*Problem details:* Update the listing from the line with "Given: View site" to the line with "Looking at the" by replacing "address bar" with "location bar", leaving everything else unchanged. Return only those lines, without the pictures.

*Records supplied:*
--- begin ---
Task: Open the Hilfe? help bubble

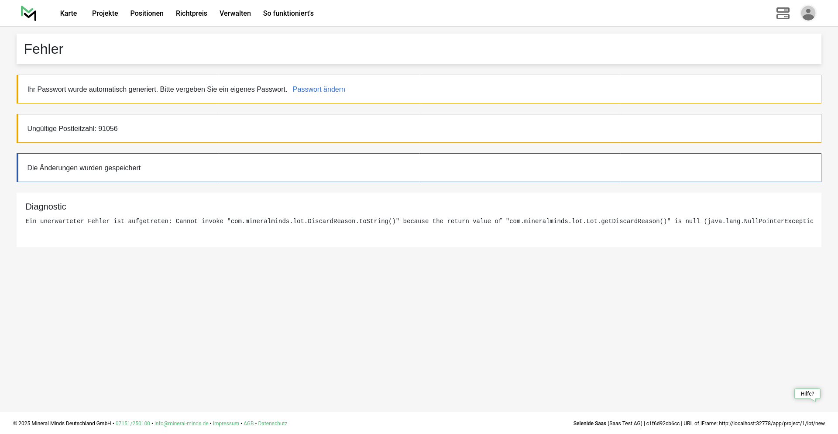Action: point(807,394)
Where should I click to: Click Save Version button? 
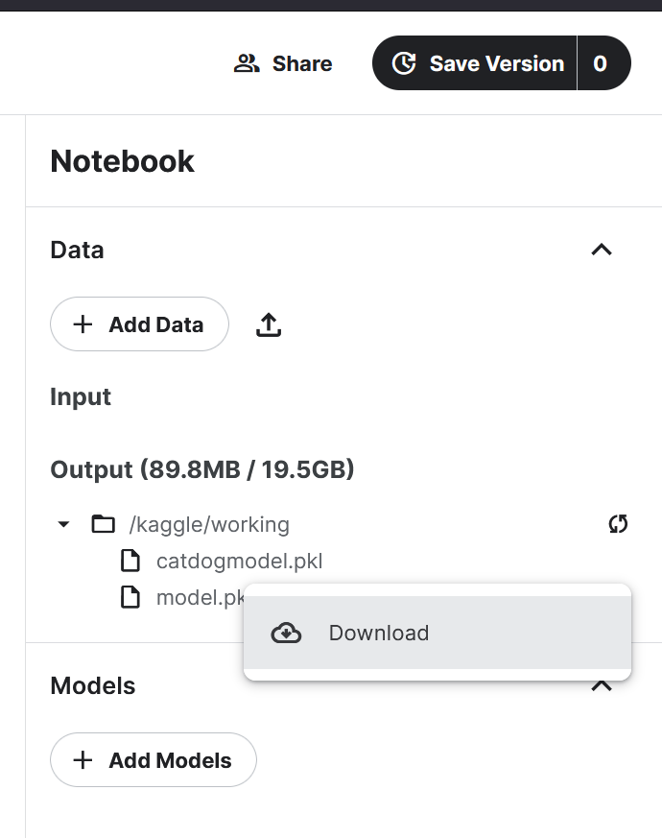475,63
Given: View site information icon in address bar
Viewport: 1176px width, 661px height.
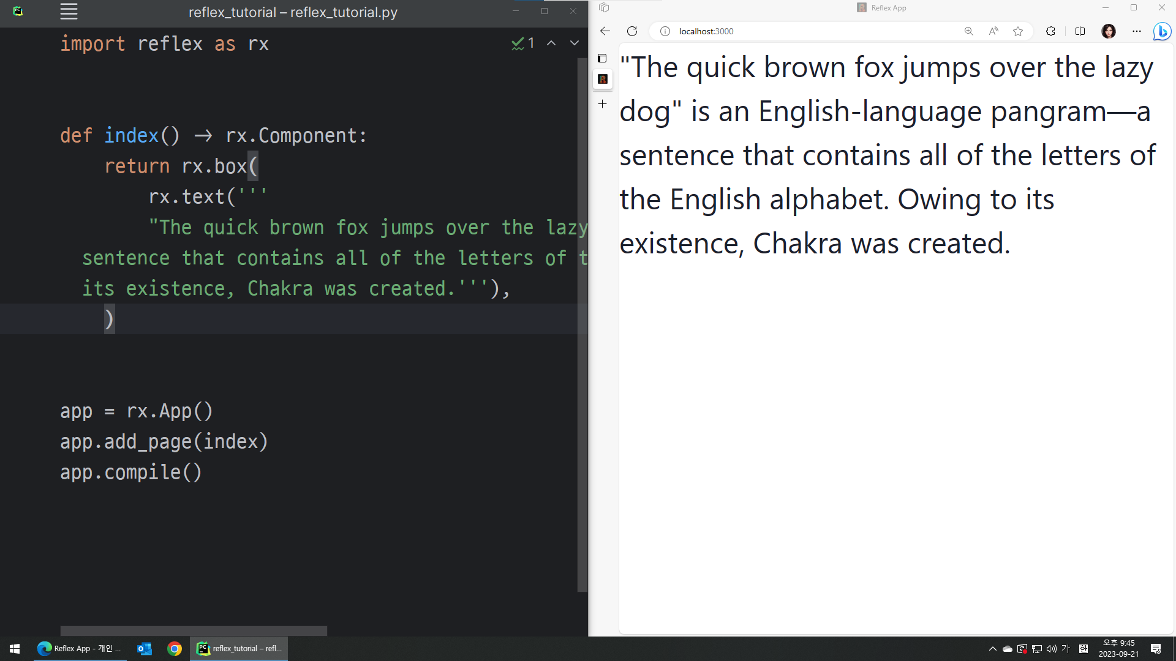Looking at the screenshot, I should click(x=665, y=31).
--- end ---
--- begin ---
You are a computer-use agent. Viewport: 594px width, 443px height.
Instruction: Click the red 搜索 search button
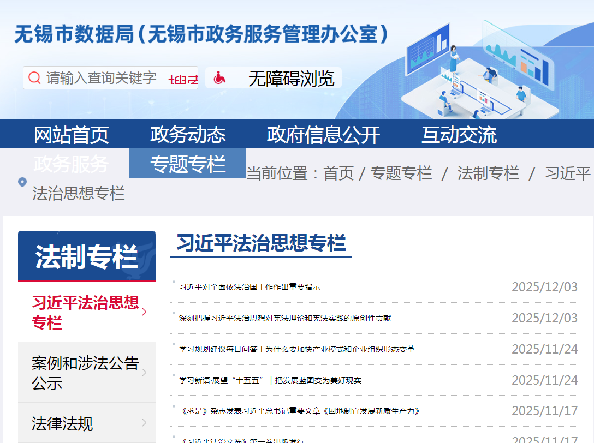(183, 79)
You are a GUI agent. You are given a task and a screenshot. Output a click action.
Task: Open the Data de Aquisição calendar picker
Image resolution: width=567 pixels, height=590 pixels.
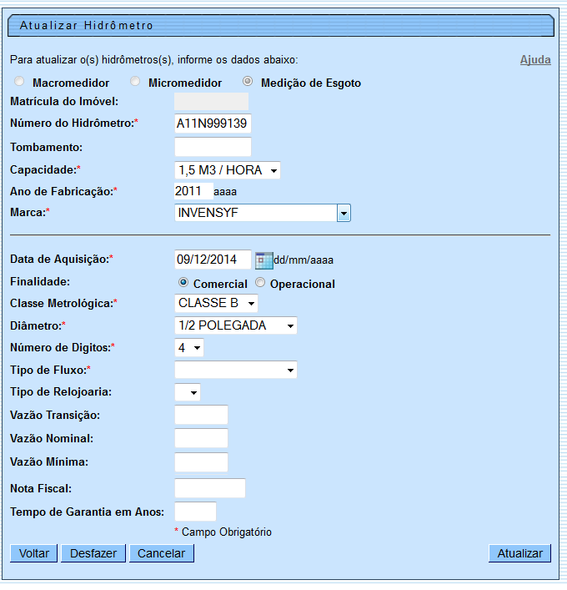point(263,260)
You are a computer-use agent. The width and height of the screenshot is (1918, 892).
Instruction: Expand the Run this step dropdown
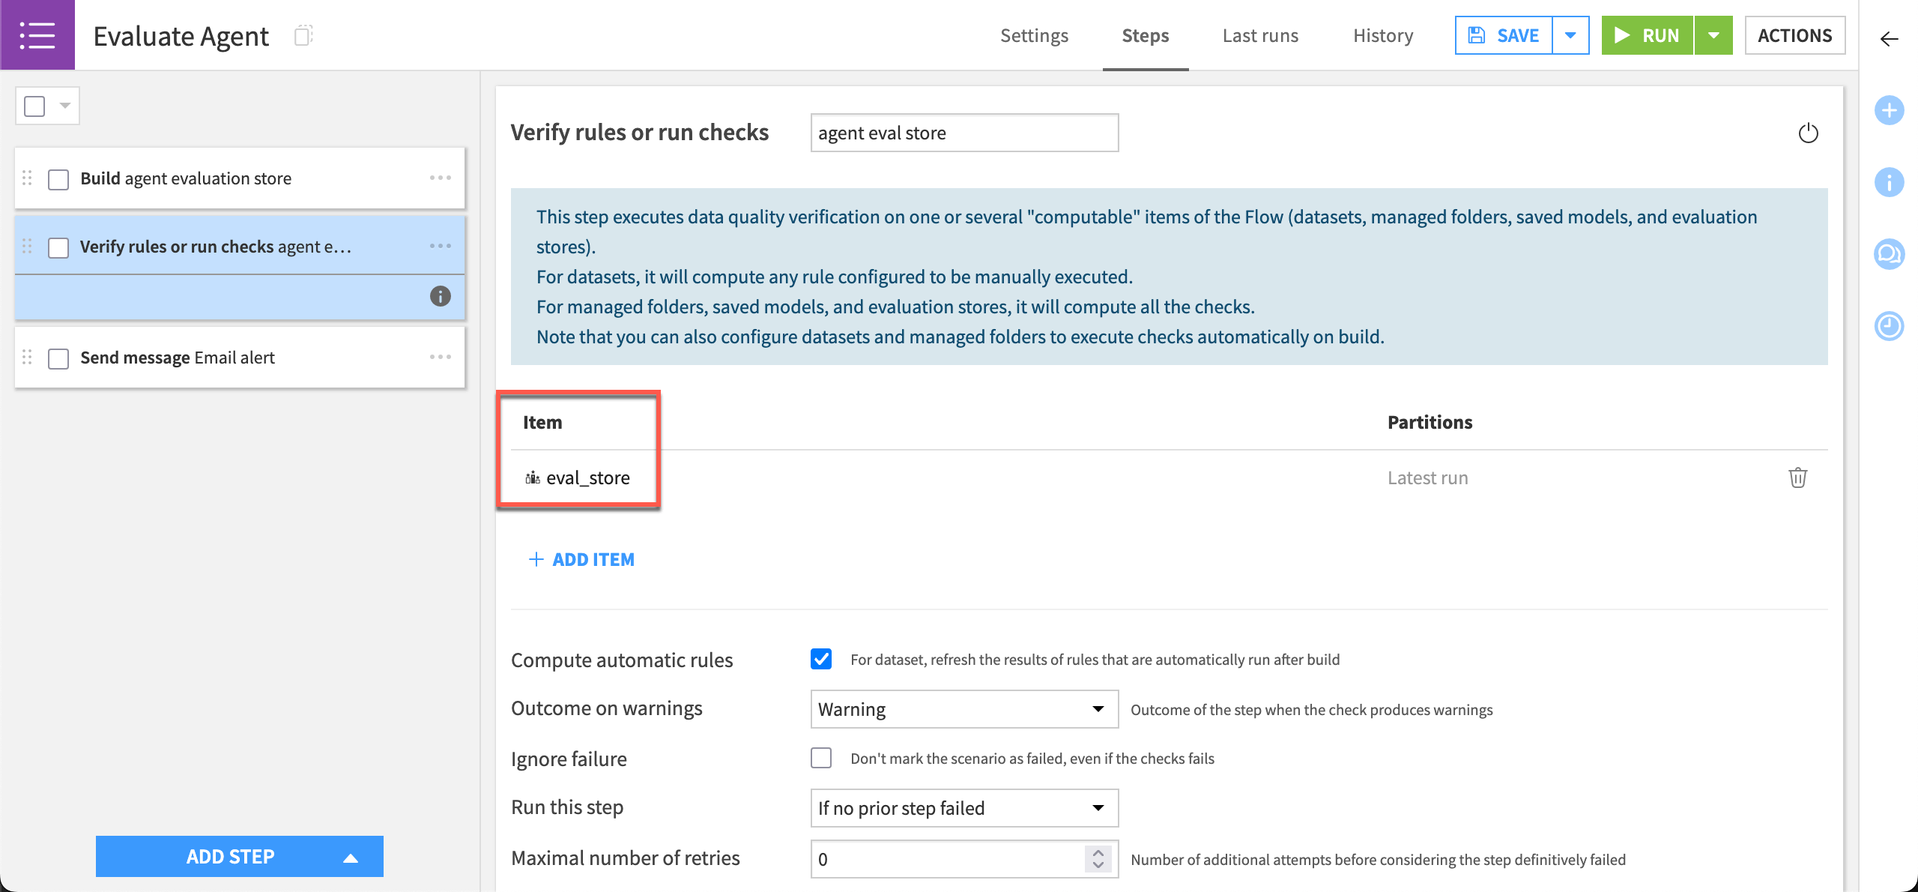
--- end ---
*Expected answer:*
Given: View site information icon in location bar
Viewport: 1176px width, 661px height.
Looking at the screenshot, I should click(x=665, y=31).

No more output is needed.